Sementara untuk kasus sembuh, ada penambahan kasus sembuh sebanyak 3.895 orang dalam satu hari terakhir, sehingga angka kumulatif kasus sembuh mencapai 191.853 orang. DKI Jakarta juga menyumbang kasus sembuh terbanyak hari ini, dengan 1154 pasien Covid-19 yang dinyatakan sembuh.
Bicara soal kasus meninggal dunia, isu soal perubahan definisi kematian akibat Covid-19 sempat mencuat. Usulan untuk mengubah definisi kematian Covid-19 ini diajukan oleh Pemprov Jawa Timur dan Satgas Penanganan Covid-19 setempat.
Kendati begitu, Satgas Penangan Covid-19 Nasional memastikan belum akan mengubah definisi kematian akibat Covid-19. Juru Bicara Pemerintah untuk Penanganan Covid-19, Wiku Adisasmito, menjelaskan bahwa sejak awal pandemi Indonesia mengikuti tata cara pencatatan kematian yang diterapkan Organisasi Kesehatan Dunia (WHO).
Regulasi mengenai pencatatan kematian akibat Covid-19 ini pun dituangkan dalam Keputusan Menkes nomor HK tahun 2020. Prinsipnya, ujar Wiku, kasus kematian yang dilaporkan adalah kasus konfirmasi atau probable Covid-19, termasuk penyakit infeksi saluran pernapasan akut (ISPA) dan sindrom distres pernapasan akut (ARDS) dengan gambaran klinis yang meyakinkan Covid-19. Kendati belum memiliki hasil pemeriksaan lab RT-PCR, maka pasien tersebut tetap perlu dilaporkan.
"Pada saat ini pemerintah Indonesia belum ada wacana untuk melakukan perubahan seperti yang diusulkan oleh Gubernur Jawa Timur," kata Wiku dalam keterangan pers di kantor presiden, Selasa (22/9).

(Entri set data)
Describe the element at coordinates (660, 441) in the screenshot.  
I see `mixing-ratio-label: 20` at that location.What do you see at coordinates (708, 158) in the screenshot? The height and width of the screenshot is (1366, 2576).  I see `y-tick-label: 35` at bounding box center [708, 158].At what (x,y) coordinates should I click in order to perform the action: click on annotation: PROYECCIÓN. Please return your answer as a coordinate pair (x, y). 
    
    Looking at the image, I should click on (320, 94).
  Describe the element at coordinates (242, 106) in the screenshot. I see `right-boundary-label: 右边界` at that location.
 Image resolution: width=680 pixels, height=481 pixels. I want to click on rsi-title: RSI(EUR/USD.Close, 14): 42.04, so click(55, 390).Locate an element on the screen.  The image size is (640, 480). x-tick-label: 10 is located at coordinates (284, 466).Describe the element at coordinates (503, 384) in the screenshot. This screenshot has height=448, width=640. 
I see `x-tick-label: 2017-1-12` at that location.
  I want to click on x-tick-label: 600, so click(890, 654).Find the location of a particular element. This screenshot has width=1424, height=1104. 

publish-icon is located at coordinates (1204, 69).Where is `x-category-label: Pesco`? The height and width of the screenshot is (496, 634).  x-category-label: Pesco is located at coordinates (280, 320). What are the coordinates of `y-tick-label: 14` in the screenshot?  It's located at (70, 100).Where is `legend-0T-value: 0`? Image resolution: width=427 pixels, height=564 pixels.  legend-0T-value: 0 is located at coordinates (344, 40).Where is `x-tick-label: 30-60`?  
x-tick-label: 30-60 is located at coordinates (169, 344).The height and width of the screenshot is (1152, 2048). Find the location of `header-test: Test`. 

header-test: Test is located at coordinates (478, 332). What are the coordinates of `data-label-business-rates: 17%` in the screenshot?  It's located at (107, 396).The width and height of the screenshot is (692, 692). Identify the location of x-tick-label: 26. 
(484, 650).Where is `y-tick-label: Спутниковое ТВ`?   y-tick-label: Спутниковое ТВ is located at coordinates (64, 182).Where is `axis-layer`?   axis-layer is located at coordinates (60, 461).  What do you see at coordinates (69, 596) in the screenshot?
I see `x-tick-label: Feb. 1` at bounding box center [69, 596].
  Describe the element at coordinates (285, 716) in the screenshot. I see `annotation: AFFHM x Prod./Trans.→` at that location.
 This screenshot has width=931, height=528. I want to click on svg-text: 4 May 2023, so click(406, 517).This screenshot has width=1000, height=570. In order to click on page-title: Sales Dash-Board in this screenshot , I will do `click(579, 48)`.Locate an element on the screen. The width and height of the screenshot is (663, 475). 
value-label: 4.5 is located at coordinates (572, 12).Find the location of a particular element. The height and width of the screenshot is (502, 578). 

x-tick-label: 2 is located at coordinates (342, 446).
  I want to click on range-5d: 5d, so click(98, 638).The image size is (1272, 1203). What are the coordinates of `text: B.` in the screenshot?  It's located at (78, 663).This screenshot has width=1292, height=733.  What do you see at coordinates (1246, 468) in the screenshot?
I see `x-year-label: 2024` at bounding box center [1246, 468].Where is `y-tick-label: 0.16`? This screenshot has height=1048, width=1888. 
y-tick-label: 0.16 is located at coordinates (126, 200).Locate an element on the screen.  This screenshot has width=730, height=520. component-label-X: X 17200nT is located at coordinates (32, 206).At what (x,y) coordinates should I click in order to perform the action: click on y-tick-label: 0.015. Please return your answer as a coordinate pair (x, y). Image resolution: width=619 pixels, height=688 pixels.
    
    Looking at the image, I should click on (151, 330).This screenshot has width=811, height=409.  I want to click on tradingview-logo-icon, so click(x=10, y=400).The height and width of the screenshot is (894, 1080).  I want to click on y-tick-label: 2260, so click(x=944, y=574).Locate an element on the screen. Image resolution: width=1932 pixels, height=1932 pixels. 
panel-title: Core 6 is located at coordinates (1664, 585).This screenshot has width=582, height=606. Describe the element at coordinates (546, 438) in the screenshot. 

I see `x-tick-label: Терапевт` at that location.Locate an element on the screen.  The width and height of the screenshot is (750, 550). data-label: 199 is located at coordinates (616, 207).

§ **Rumusan Soal**: Salin seluruh teks tentang kasus sembuh dan definisi kematian akibat Covid-19 tanpa mengubah apa pun. Baris-baris data tersebut tidak diperlukan di sini.

§ **Contoh Penyelesaian**:
Sementara untuk kasus sembuh, ada penambahan kasus sembuh sebanyak 3.895 orang dalam satu hari terakhir, sehingga angka kumulatif kasus sembuh mencapai 191.853 orang. DKI Jakarta juga menyumbang kasus sembuh terbanyak hari ini, dengan 1154 pasien Covid-19 yang dinyatakan sembuh.
Bicara soal kasus meninggal dunia, isu soal perubahan definisi kematian akibat Covid-19 sempat mencuat. Usulan untuk mengubah definisi kematian Covid-19 ini diajukan oleh Pemprov Jawa Timur dan Satgas Penanganan Covid-19 setempat.
Kendati begitu, Satgas Penangan Covid-19 Nasional memastikan belum akan mengubah definisi kematian akibat Covid-19. Juru Bicara Pemerintah untuk Penanganan Covid-19, Wiku Adisasmito, menjelaskan bahwa sejak awal pandemi Indonesia mengikuti tata cara pencatatan kematian yang diterapkan Organisasi Kesehatan Dunia (WHO).
Regulasi mengenai pencatatan kematian akibat Covid-19 ini pun dituangkan dalam Keputusan Menkes nomor HK tahun 2020. Prinsipnya, ujar Wiku, kasus kematian yang dilaporkan adalah kasus konfirmasi atau probable Covid-19, termasuk penyakit infeksi saluran pernapasan akut (ISPA) dan sindrom distres pernapasan akut (ARDS) dengan gambaran klinis yang meyakinkan Covid-19. Kendati belum memiliki hasil pemeriksaan lab RT-PCR, maka pasien tersebut tetap perlu dilaporkan.
"Pada saat ini pemerintah Indonesia belum ada wacana untuk melakukan perubahan seperti yang diusulkan oleh Gubernur Jawa Timur," kata Wiku dalam keterangan pers di kantor presiden, Selasa (22/9).